Including some of the better known libertarians in American politics, all of whom were featured in some way by the conference.

Take Rep. Justin Amash, a Republican from Michigan who has hailed Snowden as a “whistleblower.”

On Monday, he re­tweeted this from Glenn Greenwald, the man who helped Snowden get his stolen secrets published: “Edward Snowden in our [Reddit session], when asked if he’d done anything differently: ‘I’d have come forward sooner.’ ”

Or Ron Paul, the former congressman from Texas and Rand’s father.

On his Facebook page, he exonerates Snowden this way: “My understanding is that espionage means giving secret or classified information to the enemy. Since Snowden shared information with the American people, his indictment for espionage could reveal (or confirm) that the US Government views you and me as the enemy.”

And then there is the libertarian who is actually running for president, Rand Paul himself.

Perhaps because he is running, the younger Paul has hedged more on Snowden, saying he doesn’t like breaking the law but that Snowden is mostly guilty of “civil disobedience.”

Never mind that the heroes of civil disobedience from Henry David Thoreau to Martin Luther King went to jail for their beliefs.

Let’s remember what Snowden did. He took a job at Booz Allen specifically to get access to NSA secrets so he could steal them.

While he may not have delivered these secrets to Russian handlers or drop sites the way those from Alger Hiss and Aldrich Ames to Robert Hanssen did, he had them published where all our enemies could read them. And we have only his word he’s not now working for Putin.

The libertarians who champion Snowden will claim that the secrets he published were embarrassing to the government but not damaging to our security. There’s two points to make about this addled thinking.

First, what Snowden released wasn’t about the NSA listening in on conversations about your private marijuana patch.
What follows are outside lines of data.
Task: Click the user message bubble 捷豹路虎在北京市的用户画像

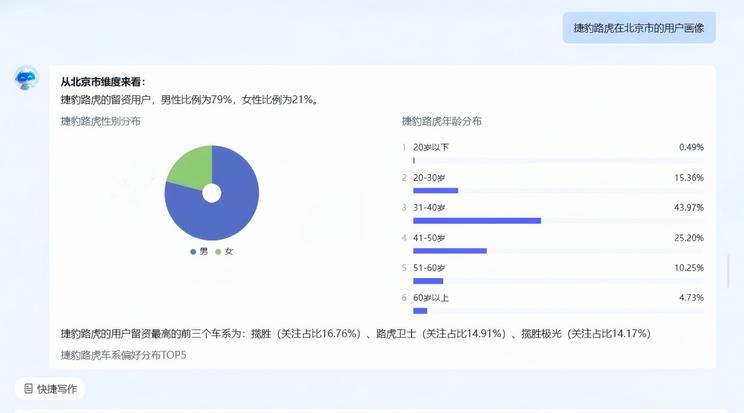Action: (638, 28)
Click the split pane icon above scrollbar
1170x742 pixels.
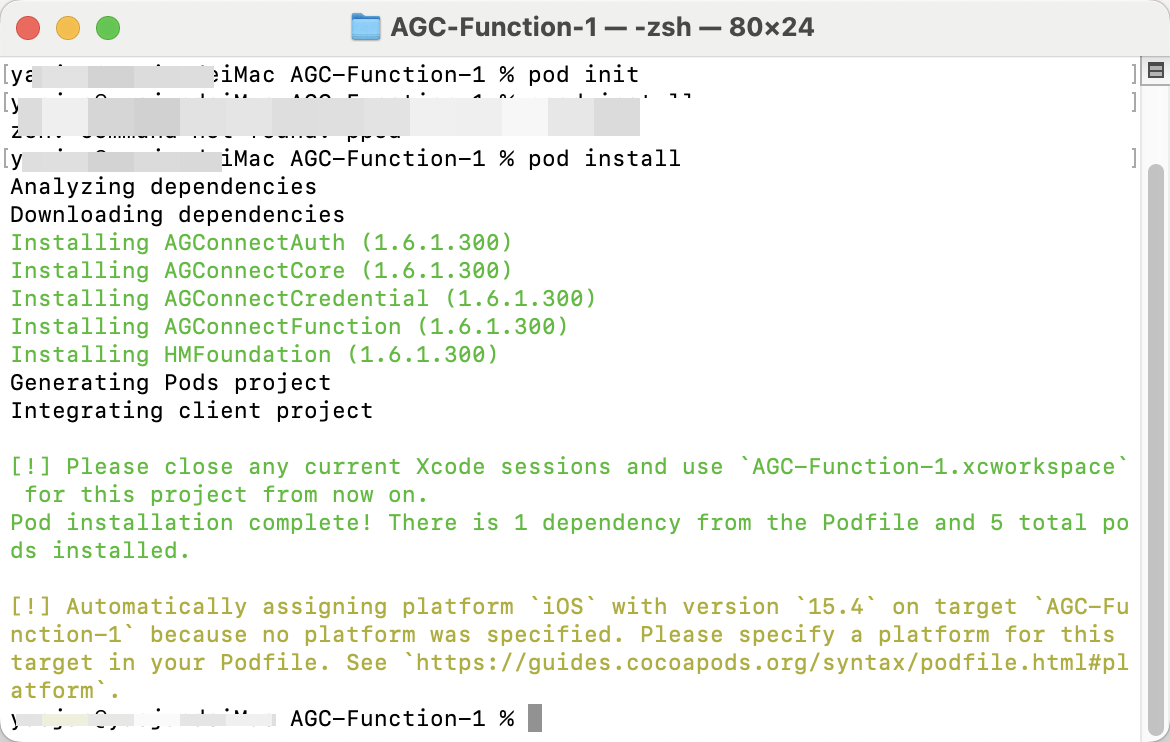pyautogui.click(x=1156, y=71)
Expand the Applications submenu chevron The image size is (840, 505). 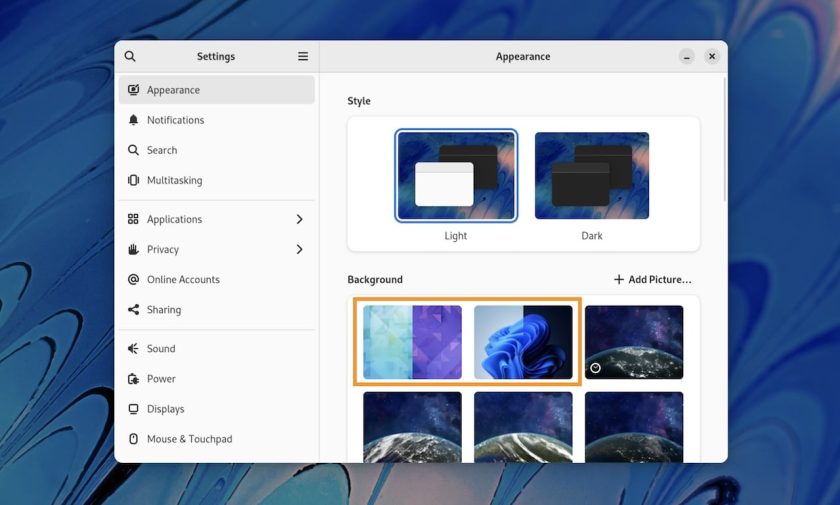tap(299, 219)
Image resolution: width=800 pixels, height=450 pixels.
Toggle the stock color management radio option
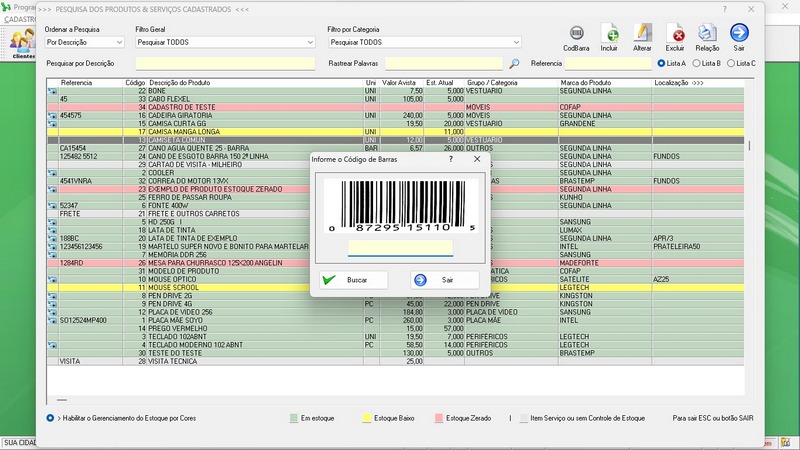pos(50,417)

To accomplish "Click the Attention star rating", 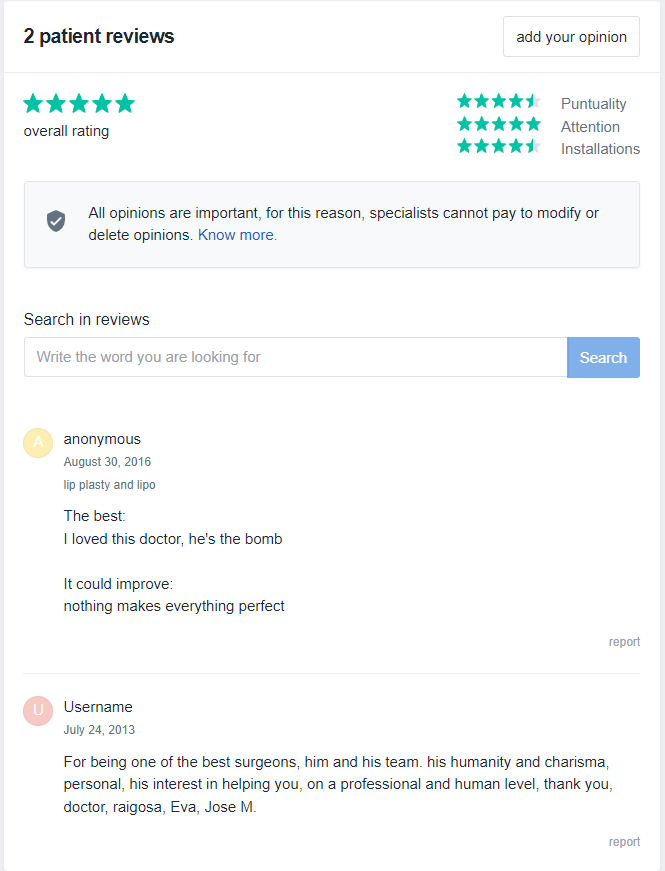I will click(x=498, y=124).
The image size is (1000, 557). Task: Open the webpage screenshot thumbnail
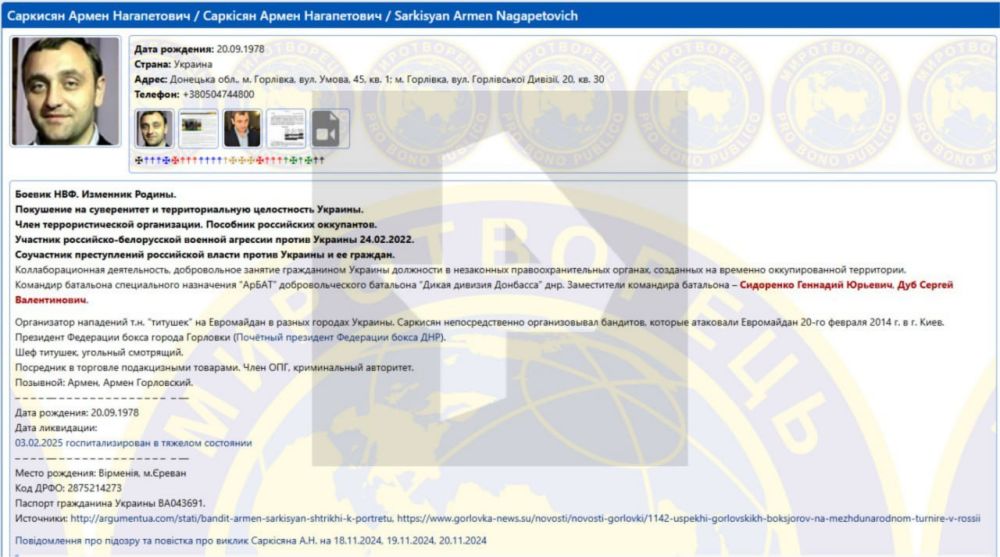click(198, 129)
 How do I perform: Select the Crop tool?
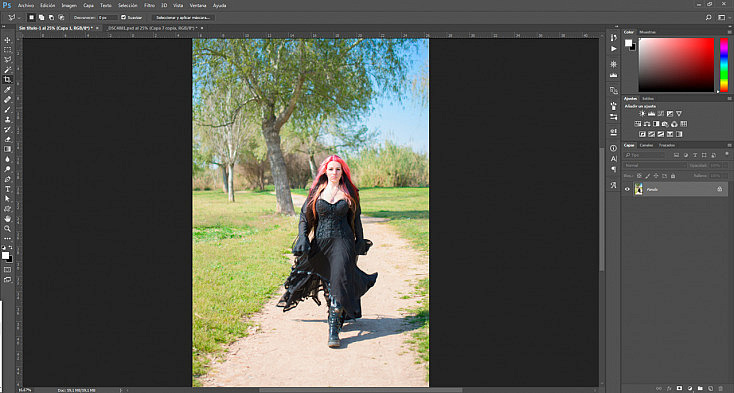click(x=7, y=80)
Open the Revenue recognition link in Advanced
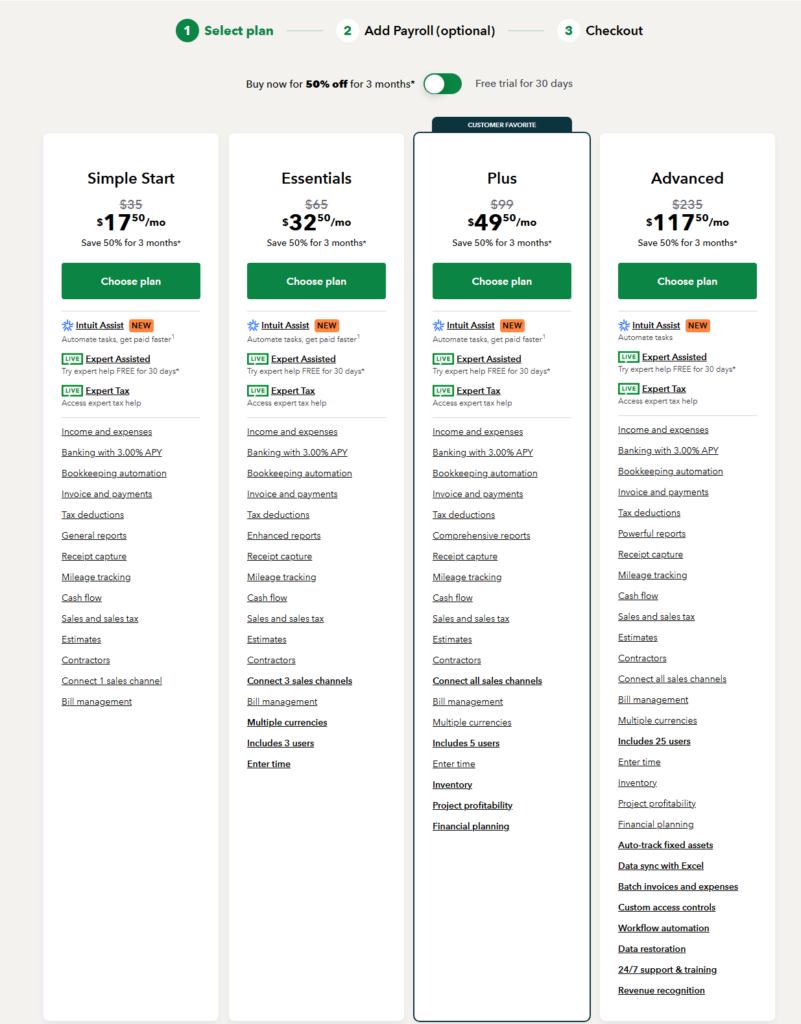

To the conrary, much of it is about how America goes about its intelligence work, including the Congressional Budget Justification Book that includes detailed information on our intelligence priorities and operations.

Second, say you oppose the NSA program and believe it a good thing it was exposed. Does that make Snowden is a hero?

If the answer is yes, ask yourself this: Was Sammy “The Bull” Gravano — a hitman with the Gambino family — also a “hero” because he coughed up secrets that helped take down John Gotti, the “Teflon Don”?

It’s an elementary distinction, between those who honorably serve our nation and those who betray her.

The libertarian inability to make it with Ed Snowden helps explain why libertarians have a long ways to go before the American people will ever elect one president.